▶ [DATA SECTION]:
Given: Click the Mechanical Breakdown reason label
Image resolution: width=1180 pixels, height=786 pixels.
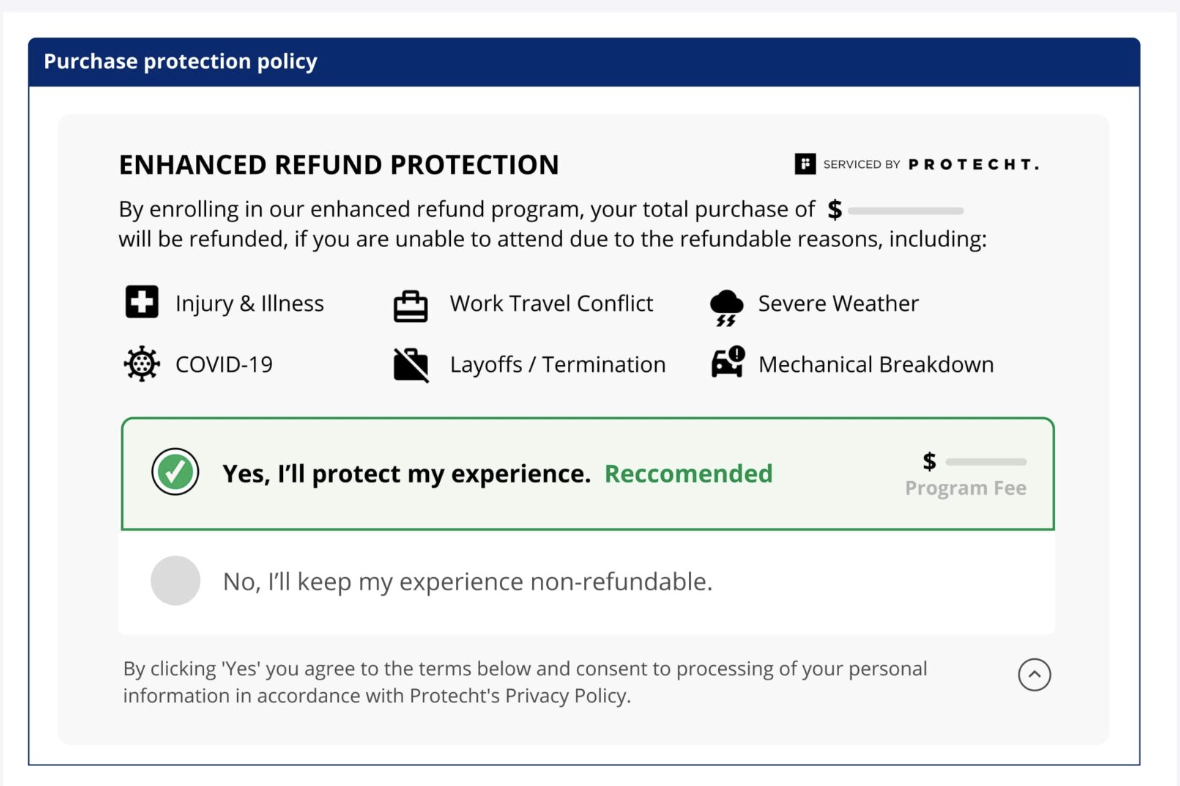Looking at the screenshot, I should [876, 365].
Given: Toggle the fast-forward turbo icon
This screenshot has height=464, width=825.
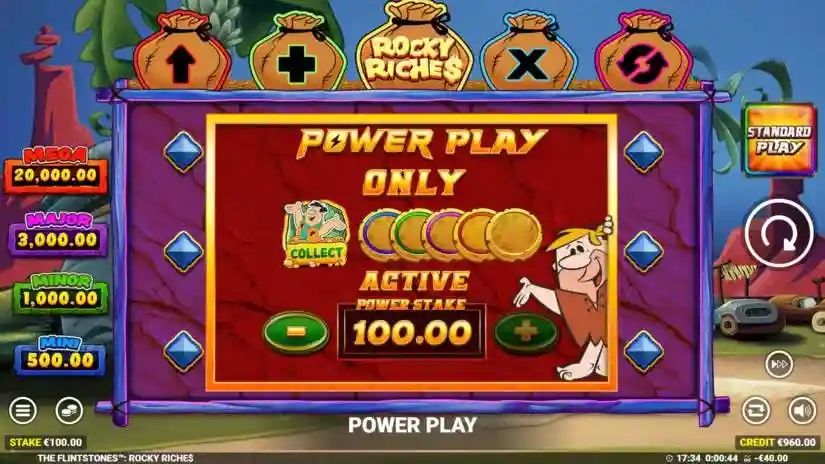Looking at the screenshot, I should (779, 364).
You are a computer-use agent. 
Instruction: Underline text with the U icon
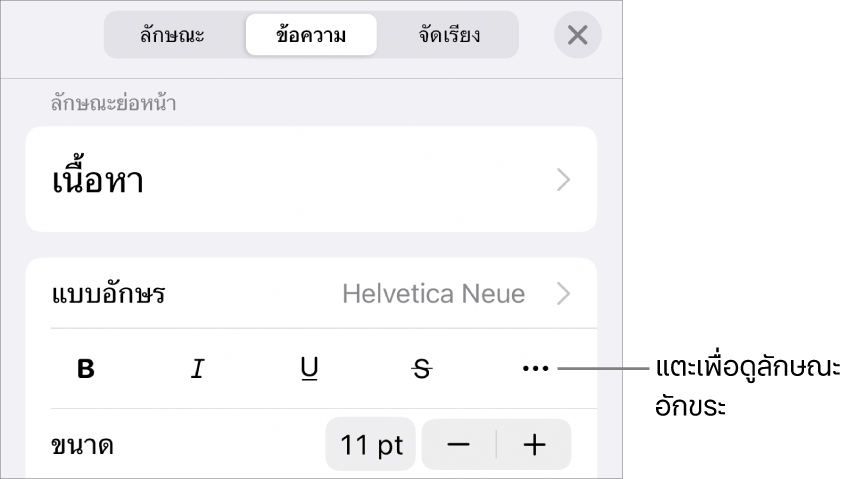click(x=309, y=369)
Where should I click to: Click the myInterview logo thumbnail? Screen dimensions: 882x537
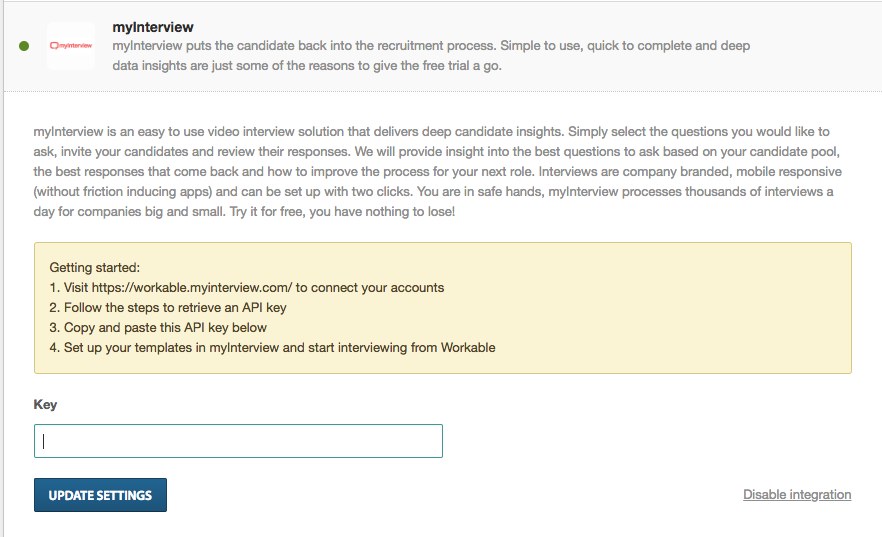71,46
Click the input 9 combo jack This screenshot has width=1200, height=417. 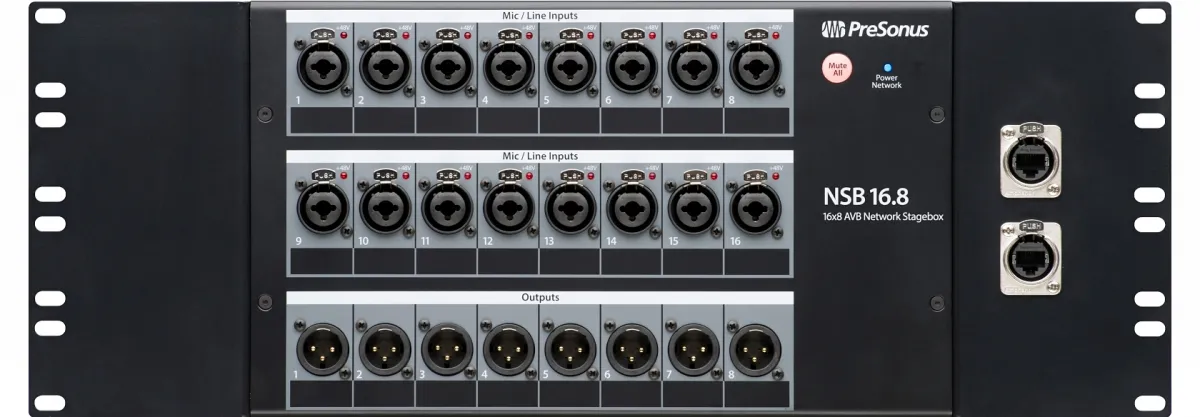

▶ [REQUIRED WORK]:
Copy out every line from the material above where the string "Given" turns up.

▶ [ANSWER BOX]:
Given: Click the Mechanical Breakdown reason label
Given: Toggle the fast-forward turbo icon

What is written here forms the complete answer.